Could you print only the lines from the one containing "Viewport: 357px width, 240px height." through the end of the listing below, unchanged?

+ + + + +

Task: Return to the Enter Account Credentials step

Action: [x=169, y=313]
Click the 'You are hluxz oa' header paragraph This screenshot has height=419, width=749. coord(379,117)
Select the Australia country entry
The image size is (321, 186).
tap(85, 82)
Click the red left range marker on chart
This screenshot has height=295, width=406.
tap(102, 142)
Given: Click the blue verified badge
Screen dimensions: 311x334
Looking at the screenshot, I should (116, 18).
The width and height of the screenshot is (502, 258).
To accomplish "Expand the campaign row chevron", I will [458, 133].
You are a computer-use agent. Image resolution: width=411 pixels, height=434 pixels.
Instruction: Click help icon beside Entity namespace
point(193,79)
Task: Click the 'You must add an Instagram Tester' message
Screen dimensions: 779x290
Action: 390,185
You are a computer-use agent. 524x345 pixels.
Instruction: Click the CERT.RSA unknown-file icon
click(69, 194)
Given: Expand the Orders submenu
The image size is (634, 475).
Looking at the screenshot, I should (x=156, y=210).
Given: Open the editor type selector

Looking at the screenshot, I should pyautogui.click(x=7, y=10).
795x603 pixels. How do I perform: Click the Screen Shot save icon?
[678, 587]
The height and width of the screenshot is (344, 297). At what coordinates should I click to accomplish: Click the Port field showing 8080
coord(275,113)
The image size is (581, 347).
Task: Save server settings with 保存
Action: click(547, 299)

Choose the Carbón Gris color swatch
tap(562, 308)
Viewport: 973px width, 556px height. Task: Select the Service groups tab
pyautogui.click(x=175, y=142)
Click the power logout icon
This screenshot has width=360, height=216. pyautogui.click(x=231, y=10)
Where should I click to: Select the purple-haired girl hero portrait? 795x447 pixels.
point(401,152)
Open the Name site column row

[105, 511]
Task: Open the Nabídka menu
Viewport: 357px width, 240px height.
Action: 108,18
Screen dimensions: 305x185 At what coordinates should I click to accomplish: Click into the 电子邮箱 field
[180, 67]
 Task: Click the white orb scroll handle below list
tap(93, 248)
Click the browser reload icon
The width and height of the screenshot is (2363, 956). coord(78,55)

+ + + + +

* [Solution to this exercise]
Viewport: 357px width, 240px height.
Action: 108,18
Screen dimensions: 305x185 At what coordinates should I click to accomplish: Click into the 电子邮箱 field
[180, 67]
 Task: Click the white orb scroll handle below list
tap(93, 248)
Click the browser reload icon
The width and height of the screenshot is (2363, 956). coord(78,55)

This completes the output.